Every line in the data below that includes "Click" belongs in the answer, copied as it stands.

* The data:
- - -

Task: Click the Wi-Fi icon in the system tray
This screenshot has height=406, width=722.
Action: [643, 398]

- - -

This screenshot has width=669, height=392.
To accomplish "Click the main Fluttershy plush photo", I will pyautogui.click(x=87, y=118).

- - -

* Output for this task:
Task: Click the Wi-Fi icon in the system tray
To accomplish "Click the main Fluttershy plush photo", I will pyautogui.click(x=87, y=118).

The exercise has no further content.